### [SET PROBLEM]
Locate each line in the data below that contains the string "button" and copy those lines.

### [MATERIAL FOR THIS EXERCISE]
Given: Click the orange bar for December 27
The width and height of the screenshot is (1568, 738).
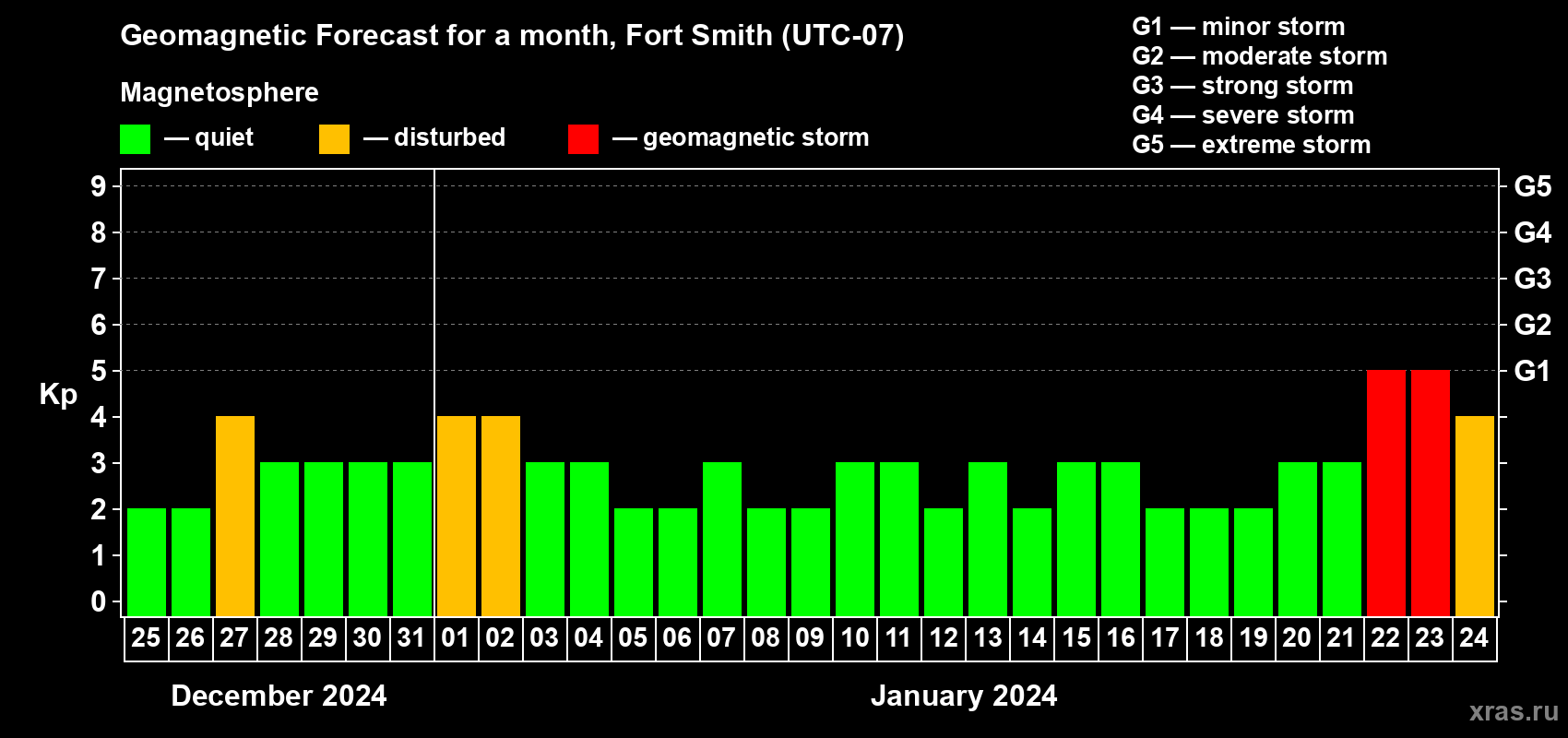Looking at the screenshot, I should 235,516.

--

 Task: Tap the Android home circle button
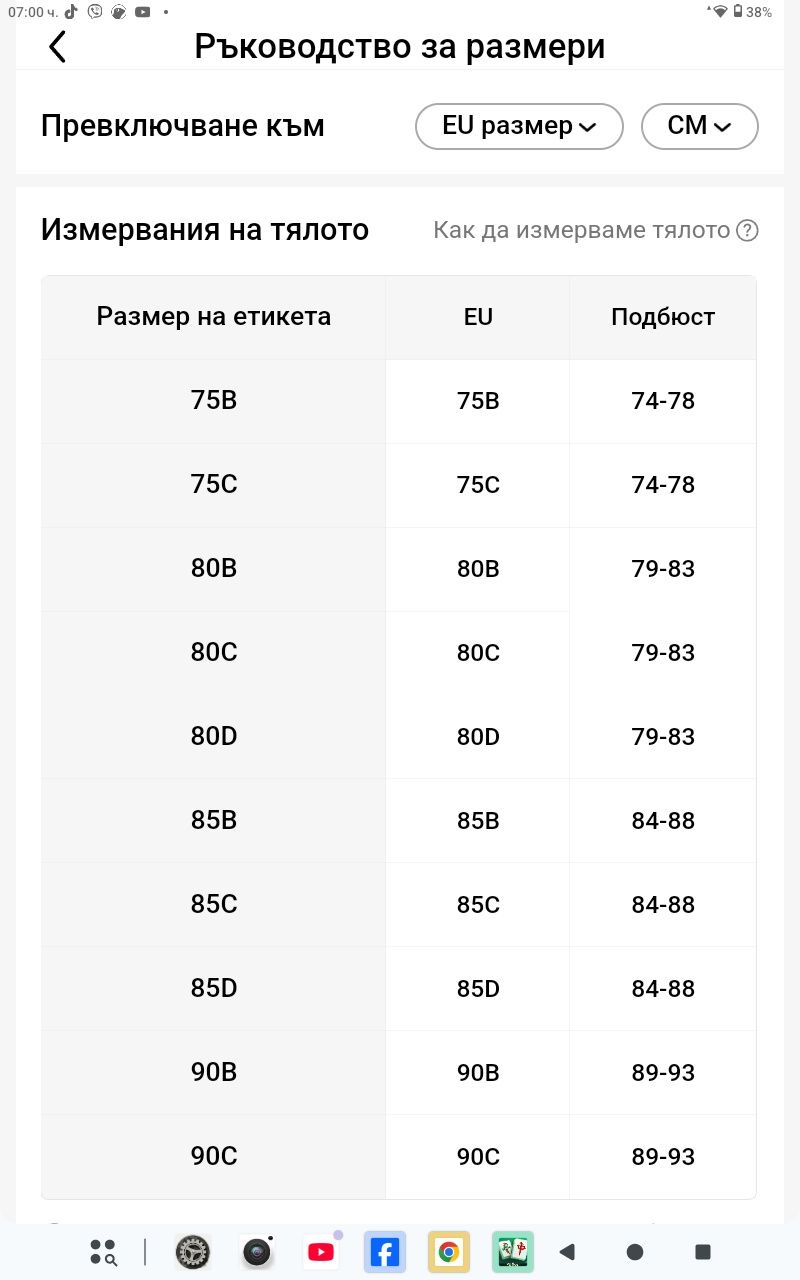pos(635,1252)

==

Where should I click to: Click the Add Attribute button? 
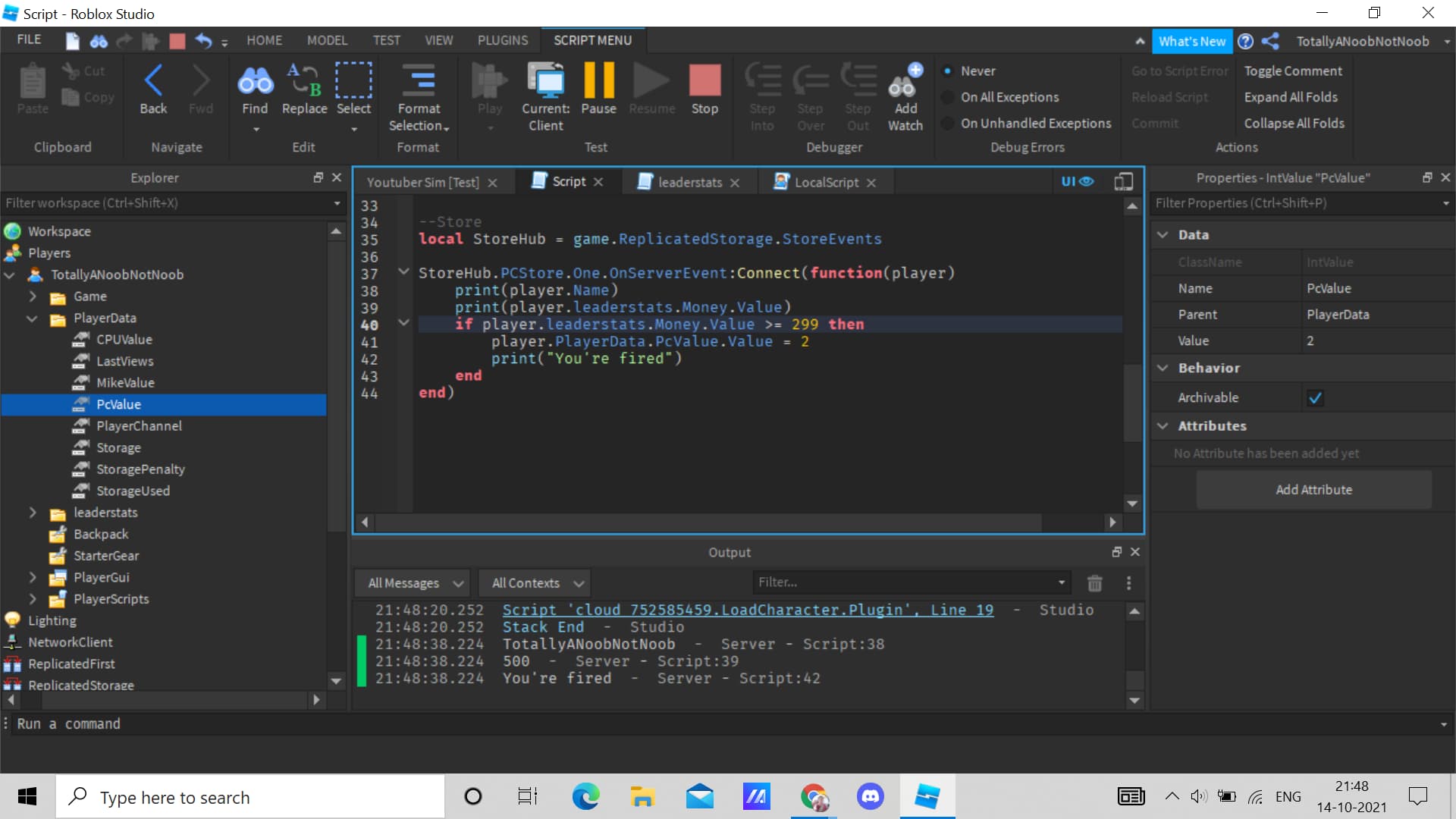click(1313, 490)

### [REPLY]
 Task: Tap the Android home circle button
Where should I click to: Click the Add Attribute button? 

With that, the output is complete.